それは、万人にあてはまる論理によって、言語化しようとすることです。つまり、哲学の要件とは、『普遍妥当性』があるかどうか。
ただ考えればいいというものではありません。もちろん、「これが私の哲学です」といった表現は成り立ちませんし、よく言われる「なんとか哲学」といったものも、あてはまる範囲が制限されているので、明らかに哲学の誤用になります。
誰にでもあてはまるように考えることが「哲学する」ことである以上、誰にだってできますが、考えたことが「哲学」になっているかどうかは別問題。だからこそ、哲学は面白いのです。
では、中高生の段階で哲学を学ぶことがなぜ重要なのかを考えていきたいと思います。
結論から言うと、
このような点だと考えられます。
先ほど述べた通り、哲学ではひたすらいろんなことを考えます。そして、様々な物事を疑い、なぜそうなっているのかを突き詰めていきます。
そのため、常識といわれていることに対して、懐疑的な視点で考えていきます。また、考えるために先人たちの考えを吸収していきます。
考えることで自分の中に軸ができると、アイデンティティの確立につながります。グローバル化した社会では、多様な価値観を持つ人たちと話す機会が増えます。そんなときに、軸がない(=アイデンティティが確立していない)と、周囲の意見に流されてしまい、社会で活躍することができなくなるでしょう。
また、哲学は多角的な視点を得ることにもつながります。一般的に言われていることをそのまま鵜呑みにするのではなく、真理を追究する姿勢を持つことで、多角的に物事を考えられるようになります。
では、学習指導要領から見た哲学の意義についてみていきましょう。
高校の学習指導要領が2022年4月から改訂されるという話を耳にしたことがあるかもしれません。
その改訂の中では、“主体的・対話的で深い学び”がキーワードとされています。
改訂が行われた後の学習として、いろんな題材について議論を行い、結論を導き出すような学習が行われます。議論の時になぜこうなっているのか。なぜ、そのような考え方をするに至ったのかを対話していきます。
実際に哲学を学校教育で扱っている例がいくつかあります。
たとえばその代表が、全米一の進学校と呼ばれているスタンフォードオンラインハイスクールです。ここでは、哲学が必修科目となっています。

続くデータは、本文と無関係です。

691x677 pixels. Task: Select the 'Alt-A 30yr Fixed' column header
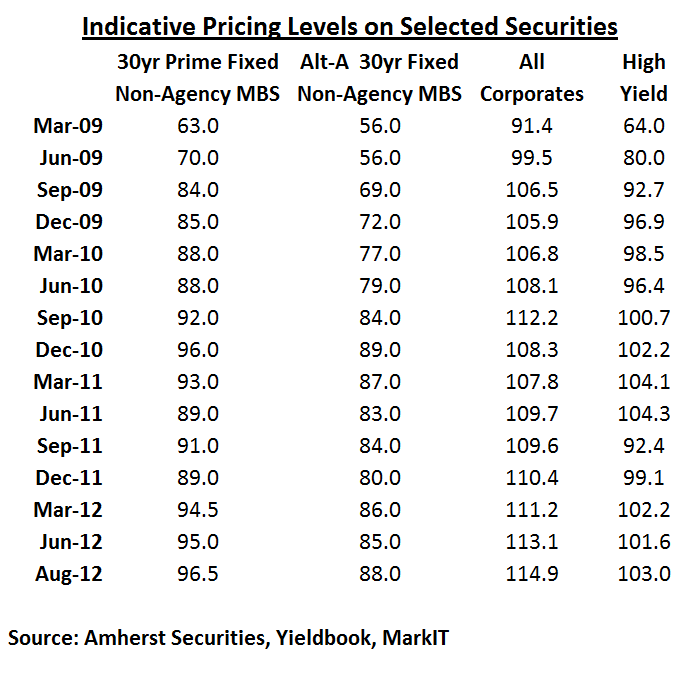pyautogui.click(x=379, y=62)
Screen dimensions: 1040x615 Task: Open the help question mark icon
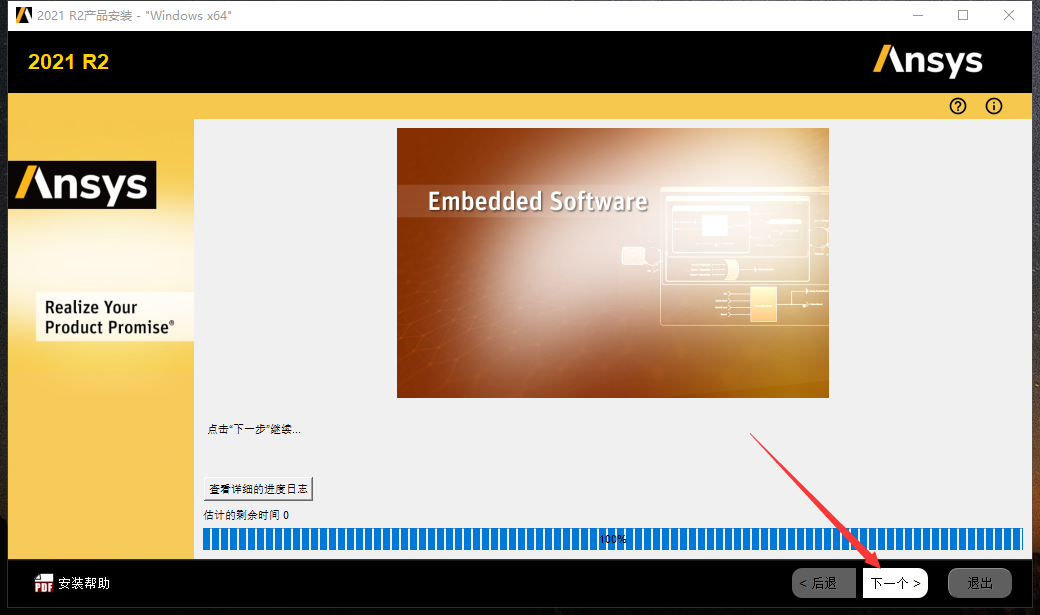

校長である星友啓氏の著書『スタンフォードが中高生に教えていること』によると、
哲学の営みに親しむことで、現在のものの見方や考える枠組みから自分を解き放ち、急速に変化する社会の中で、揺るぎない自分の価値観を模索していく力を身につけることができるのです。
より深いレベルでの学習が始まる中等教育においてこそ、より柔軟な「哲学する力」を養い始めることが必要とされているのです。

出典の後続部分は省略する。